-- Extracted information follows --

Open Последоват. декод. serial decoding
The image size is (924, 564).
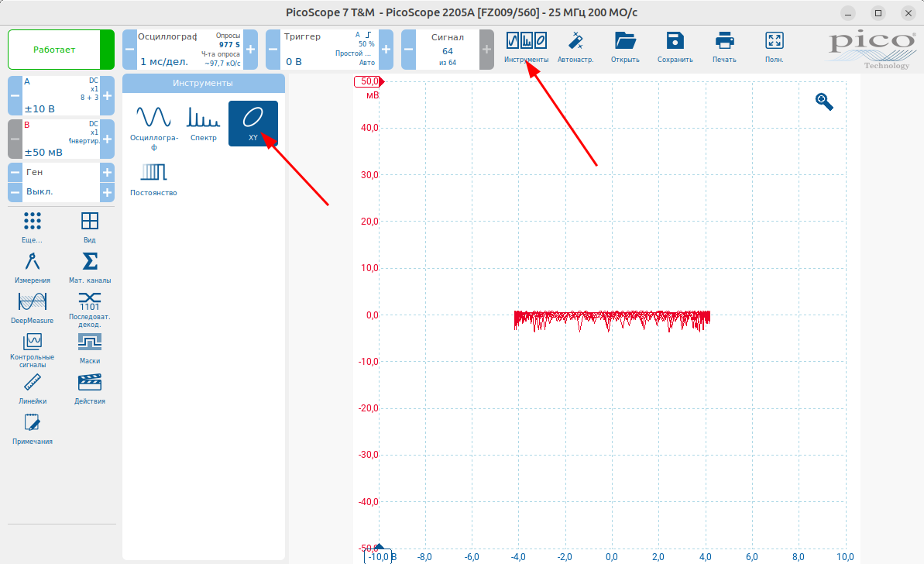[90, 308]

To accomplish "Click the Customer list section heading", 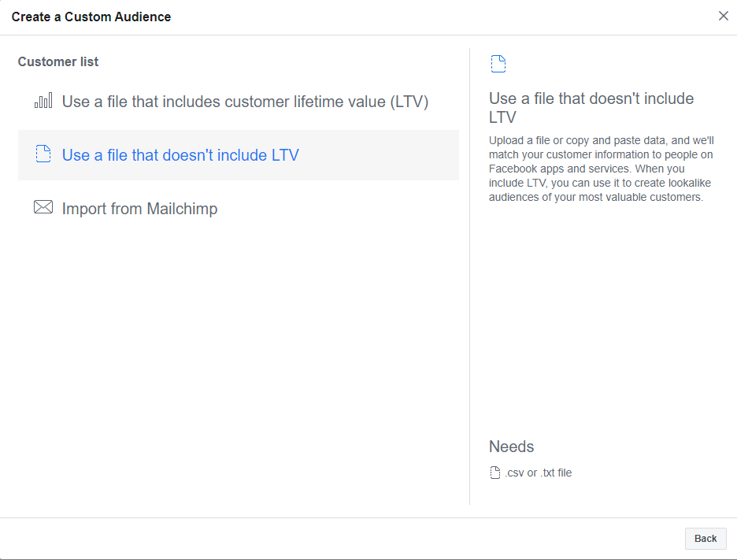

-- Extracted information concluded --
-- Extracted information follows --

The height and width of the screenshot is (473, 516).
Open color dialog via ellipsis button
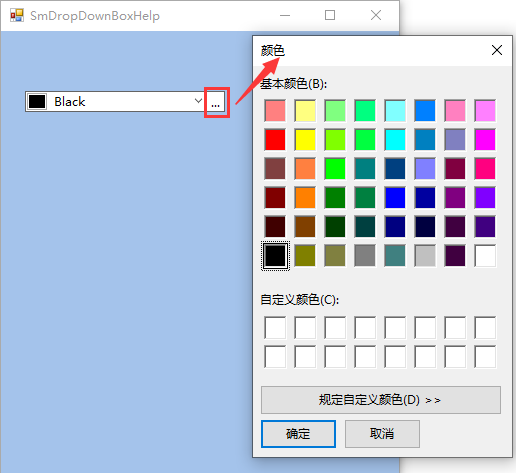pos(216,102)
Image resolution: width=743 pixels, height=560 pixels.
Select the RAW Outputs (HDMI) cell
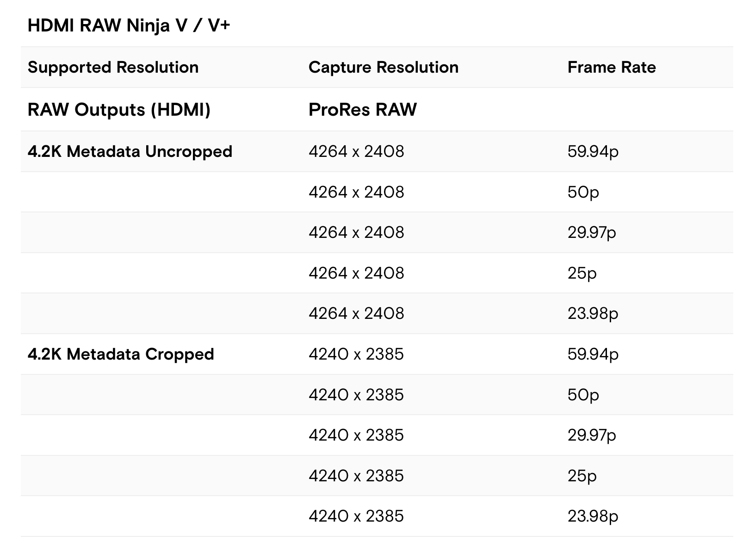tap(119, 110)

-- Extracted information concluded --

- [Directions]: From the listing above, repeat only the lines between the line containing "Open Последоват. декод. serial decoding" and the line containing "the Customer list", those two included. Pictures are not part of the copy.

- [Result of the exercise]:
Open Последоват. декод. serial decoding
The image size is (924, 564).
[90, 308]

To accomplish "Click the Customer list section heading", 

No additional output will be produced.